Alıntı:
════════════════════
POLİTİKA - 21 Mart 2012 Çarşamba 15:59

DİYARBAKIR SUR BELEDİYE BAŞKANI ABDULLAH DEMİRBAŞ:

A
A
A
DİYARBAKIR SUR BELEDİYE BAŞKANI ABDULLAH DEMİRBAŞ:

Çanakkale Belediye Başkanı ile dostluk ve iş birliği protokolü imzalayan Diyarbakır Sur Belediye Başkanı Abdullah Demirbaş, Demokratik Toplum Kongresi Başkanı Ahmet Türk`e yapılan saldırıyı kınadıklarını belirterek, "Siz Ahmet Türk`ün, Selahattin Demirtaş`ın, Kürtlerin uzattığı barış elini görmek zorundasınız. 30 yıldır denemediğiniz yöntem kalmadı. Diyalog ve müzakereyi şimdiden başlatın. Aksi halde yarın çok geç olabilir" dedi.
Esenler bölgesinde gerçekleştirilen Nevruz kutlamalarına Çanakkale Belediye Başkanı Ülgür Gökhan ile birlikte giden Diyarbakır Sur Belediye Başkanı Abdullah Demirbaş, burada yaptığı konuşmada Nevruz`u Çanakkale`de kutlamanın mutluluğunu yaşadığını belirterek, "Bilinmelidir ki, yaşanan bu acılar ve bu acıları bir daha yaşamamak adına gelişen anlayışımız, bizi birlikte yaşamaya zorluyor. Artık acıları yarıştırmanın zamanı değil, artık acıları bitirmenin zamanıdır. Bunun tek bir reçetesi var. Herkesin bu
ülkede kendi inancıyla, kendi diliyle, kendi kimliği ile farklılığı ile bir arada yaşamasıdır. Bunun adı anayasal yurttaşlıktır, eşit özgür yurttaşlıktır. Biz bunu istiyoruz. Biz bu ülkenin demokratikleşmesini istiyoruz. Bu ülkede halkların demokratik bir anayasada buluşmasını istiyoruz. Biz herkesin kendi ana dilinde eğitim hakkını istiyoruz. Biz inananların kendi inancıyla yaşamasını istiyoruz. Ama mevcut hükümetin tavrı ve yaklaşımı böyle değil. Biz buradan hükümetin Nevruz`a yönelik baskı ve şiddet
uygulamasını protesto ediyoruz. Daha dün barışçıl şekilde Batman`da Nevruz`u kutlamaya çalışan halka yönelik ve Demokratik Toplum Kongresi`nin Başkanı Sayın Ahmet Türk`e karşı yapılan saldırıyı da kınıyoruz. Çözüm yumruk değil, çözüm elleri çözüme uzatmaktır. Siz Ahmet Türk`ün, Selahattin Demirtaş`ın, Kürtlerin uzattığı barış elini görmek zorundasınız. Demokratik bir Türkiye`de Kürtlerin de Süryanilerin de Ermenilerin ve diğer bütün halkların da çıkarı vardır. Ben buradan Türkiye`deki bütün politikacılara
bir kez daha sesleniyorum: Eğer bu ülkede yaşayan insanları seviyorsanız gelin, bir şey yapın. 30 yıldır denemediğiniz yöntem kalmadı. Ama bir tek yöntem kaldı. Diyalog ve müzakereyi şimdiden başlatın. Aksi halde yarın çok geç olabilir. Artık bu ülkenin yeni acılar yaşamaya tahammülü yok. Bu ülkedeki halklar barış, saygı, kardeşlik istiyor. Bunu istemek suçsa biz bu suçu işleyeceğiz. Hiç kimse bu iradeyi kıramayacaktır" ifadelerini kullandı.
════════════════════
Veri Bölümü:
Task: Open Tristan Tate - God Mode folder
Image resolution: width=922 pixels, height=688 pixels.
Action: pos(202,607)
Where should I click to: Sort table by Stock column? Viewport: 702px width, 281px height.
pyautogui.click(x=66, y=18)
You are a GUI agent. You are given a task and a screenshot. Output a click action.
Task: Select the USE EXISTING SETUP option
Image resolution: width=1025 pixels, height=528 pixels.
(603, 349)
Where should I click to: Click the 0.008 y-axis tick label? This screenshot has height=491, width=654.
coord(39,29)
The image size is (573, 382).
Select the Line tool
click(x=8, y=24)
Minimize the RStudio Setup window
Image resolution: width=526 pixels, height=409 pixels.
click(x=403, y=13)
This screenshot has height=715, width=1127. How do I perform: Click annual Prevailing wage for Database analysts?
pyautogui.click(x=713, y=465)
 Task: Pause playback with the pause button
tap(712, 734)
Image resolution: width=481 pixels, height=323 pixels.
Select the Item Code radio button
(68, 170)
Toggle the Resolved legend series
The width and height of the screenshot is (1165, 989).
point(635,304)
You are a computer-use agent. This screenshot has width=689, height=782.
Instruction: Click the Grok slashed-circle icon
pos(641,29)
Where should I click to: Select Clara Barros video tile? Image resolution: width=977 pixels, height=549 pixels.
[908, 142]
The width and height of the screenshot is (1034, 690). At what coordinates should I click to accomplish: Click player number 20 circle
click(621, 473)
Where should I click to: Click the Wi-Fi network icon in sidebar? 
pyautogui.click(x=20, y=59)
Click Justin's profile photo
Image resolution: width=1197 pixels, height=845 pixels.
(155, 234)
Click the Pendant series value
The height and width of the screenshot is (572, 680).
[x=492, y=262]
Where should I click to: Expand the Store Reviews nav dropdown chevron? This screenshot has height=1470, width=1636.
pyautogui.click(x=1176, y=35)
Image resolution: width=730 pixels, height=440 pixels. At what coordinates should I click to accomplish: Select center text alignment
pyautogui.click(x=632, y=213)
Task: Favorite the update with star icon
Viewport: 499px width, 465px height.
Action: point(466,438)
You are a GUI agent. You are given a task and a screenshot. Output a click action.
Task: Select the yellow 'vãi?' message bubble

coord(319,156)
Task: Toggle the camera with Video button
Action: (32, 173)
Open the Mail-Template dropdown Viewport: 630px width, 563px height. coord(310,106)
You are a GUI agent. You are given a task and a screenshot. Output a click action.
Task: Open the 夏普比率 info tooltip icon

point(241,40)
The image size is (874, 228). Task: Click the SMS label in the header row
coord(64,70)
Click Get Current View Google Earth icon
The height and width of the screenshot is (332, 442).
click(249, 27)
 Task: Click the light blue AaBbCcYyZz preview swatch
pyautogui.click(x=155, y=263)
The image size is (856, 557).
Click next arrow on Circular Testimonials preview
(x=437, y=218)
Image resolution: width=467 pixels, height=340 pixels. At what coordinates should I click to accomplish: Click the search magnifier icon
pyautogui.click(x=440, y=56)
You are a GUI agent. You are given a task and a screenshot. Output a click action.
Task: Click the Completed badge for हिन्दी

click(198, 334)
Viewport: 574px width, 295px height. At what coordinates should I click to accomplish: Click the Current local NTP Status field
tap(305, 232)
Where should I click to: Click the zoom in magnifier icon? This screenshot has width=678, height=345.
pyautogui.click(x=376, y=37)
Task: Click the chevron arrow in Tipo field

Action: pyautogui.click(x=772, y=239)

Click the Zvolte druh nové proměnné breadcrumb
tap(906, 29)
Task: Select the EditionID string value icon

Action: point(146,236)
════════════════════
İstenenler:
[A] Demirbaş'ın Nevruz konuşmasına ilişkin haberden yararlanarak aşağıdaki soruları yanıtlayınız:
(i) Demirbaş, Esenler bölgesindeki Nevruz kutlamalarına kiminle birlikte gitmiştir?
(ii) Demirbaş, acıları bitirmenin tek reçetesinin adını ne olarak koymaktadır?
(iii) Saldırıya uğrayan Ahmet Türk hangi kuruluşun başkanıdır?
[B] Demirbaş'ın Nevruz konuşmasına ilişkin haberi, son cümlesinden itibaren birkaç cümleyle sürdürünüz.
Kayıtların bu çalışmayla hiçbir ilgisi bulunmamaktadır.

Görev Yanıtları:
[A]
(i) Çanakkale Belediye Başkanı Ülgür Gökhan ile birlikte gitmiştir.
(ii) Anayasal yurttaşlık, yani eşit özgür yurttaşlık.
(iii) Demokratik Toplum Kongresi'nin başkanıdır.

[B]
"ARTIK BU ÜLKENİN TOPRAKLARINDA KAN İSTEMİYORUZ"
Konuşmasında Doğu ve Güneydoğu Anadolu`da yaşanan olaylara da değinen Sur Belediye Başkanı Abdullah Demirbaş, "Artık bu topraklarda kan dökülmesini istiyoruz. Evlatlarımız ölsün istemiyoruz. Artık bir dağdakinin annesinin, bir askerin annesinin ağlamasını istemiyoruz. İşte Çanakkale Belediyesi ile yaptığınız dostluk anlaşmasındaki kardeşliğimiz bunun içindir. Bu acıyı bitirmek içindir" dedi.
Konuşmasında Diyarkakır`daki Nevruz olaylarına da değinen Abdullah Demirbaş, "Diyarbakır Nevruz`u aslında çok şeyi ifade ediyor. Artık yasaklamaların, baskının, tutuklamaların, gözaltıların bir anlamının kalmadığını gösteriyor. Artık ölüm kar etmiyor. Artık kimse ölümden de korkmuyor. Artık bir şey bilinmelidir. Biz bu ülkede artık ölümleri yaşamak yerine, yaşamı yaşamak istiyoruz. Ölüp öldürmek yerine yaşayıp yaşatmak gerekiyor" diye konuştu.
Yapılan konuşmaların ardından Diyarbakır Sur Belediye Başkanı Abdullah Demirbaş, Çanakkale Belediye Başkanı Ülgür Gökhan ile birlikte Nevruz ateşini yaktı. Kalabalık daha sonra Nevruz ateşi etrafında halay çekti.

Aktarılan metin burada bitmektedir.